> [Supplied material]:

########################################

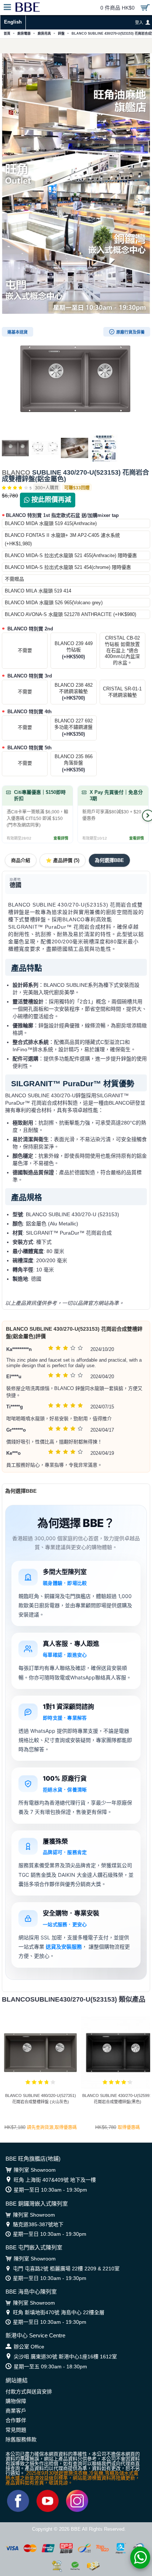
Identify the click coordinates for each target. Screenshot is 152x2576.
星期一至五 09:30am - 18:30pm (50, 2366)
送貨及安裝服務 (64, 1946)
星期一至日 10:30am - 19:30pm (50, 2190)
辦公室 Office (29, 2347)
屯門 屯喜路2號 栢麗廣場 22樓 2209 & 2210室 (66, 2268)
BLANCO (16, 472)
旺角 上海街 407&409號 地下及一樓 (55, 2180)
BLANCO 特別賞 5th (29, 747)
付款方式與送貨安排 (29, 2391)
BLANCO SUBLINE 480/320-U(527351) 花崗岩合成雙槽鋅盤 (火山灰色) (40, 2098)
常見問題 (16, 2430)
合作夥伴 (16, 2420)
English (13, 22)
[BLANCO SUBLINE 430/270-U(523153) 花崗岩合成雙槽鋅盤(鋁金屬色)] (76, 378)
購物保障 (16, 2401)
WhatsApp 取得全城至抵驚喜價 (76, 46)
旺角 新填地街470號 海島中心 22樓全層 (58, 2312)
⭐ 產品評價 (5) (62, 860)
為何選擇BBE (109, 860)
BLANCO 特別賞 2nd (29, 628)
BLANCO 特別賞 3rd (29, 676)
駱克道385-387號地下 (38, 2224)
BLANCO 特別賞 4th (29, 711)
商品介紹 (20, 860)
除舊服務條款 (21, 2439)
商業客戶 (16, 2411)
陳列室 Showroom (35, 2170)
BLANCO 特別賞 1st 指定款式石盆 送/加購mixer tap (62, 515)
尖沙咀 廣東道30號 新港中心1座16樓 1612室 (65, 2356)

########################################

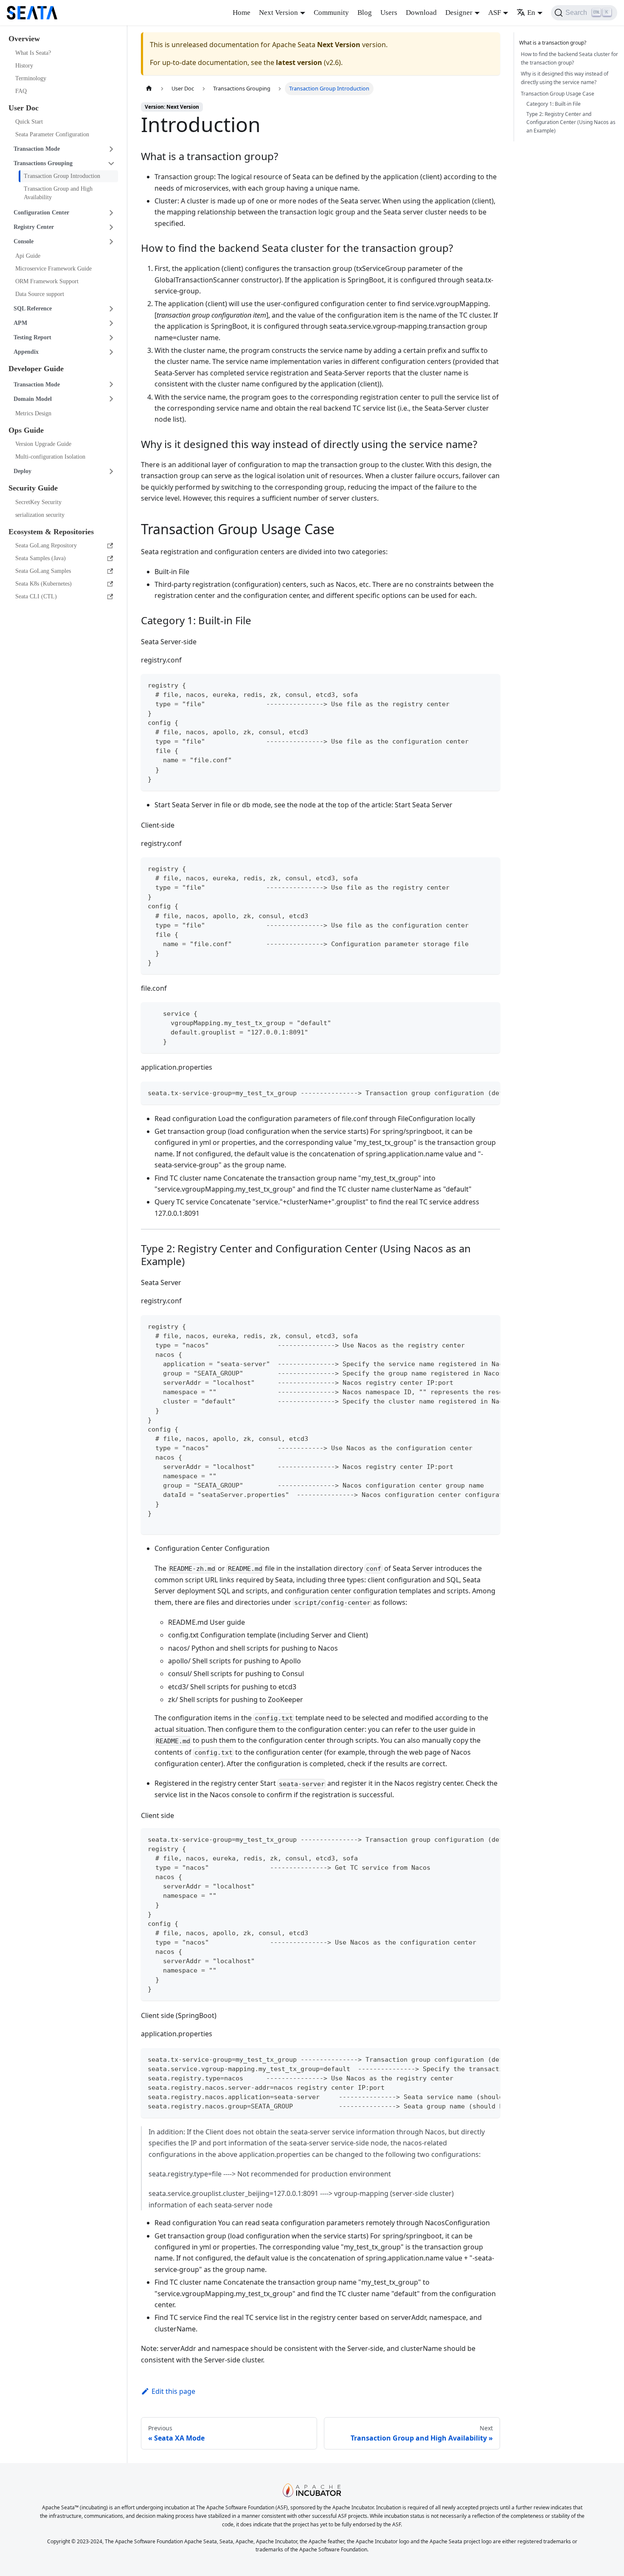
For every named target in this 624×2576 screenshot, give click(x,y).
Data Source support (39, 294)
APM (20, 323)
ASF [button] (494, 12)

########################################

> [Task brief]: Keep both end lines and retype everything in the records above from the line containing "English (13, 22)" through the line containing "商品介紹 (20, 860)", exactly, with nothing else.

> [Answer box]:
English (13, 22)
[BLANCO SUBLINE 430/270-U(523153) 花崗岩合成雙槽鋅盤(鋁金屬色)] (76, 378)
購物保障 (16, 2401)
WhatsApp 取得全城至抵驚喜價 (76, 46)
旺角 新填地街470號 海島中心 22樓全層 (58, 2312)
⭐ 產品評價 (5) (62, 860)
為何選擇BBE (109, 860)
BLANCO 特別賞 2nd (29, 628)
BLANCO 特別賞 3rd (29, 676)
駱克道385-387號地下 (38, 2224)
BLANCO 特別賞 4th (29, 711)
商品介紹 (20, 860)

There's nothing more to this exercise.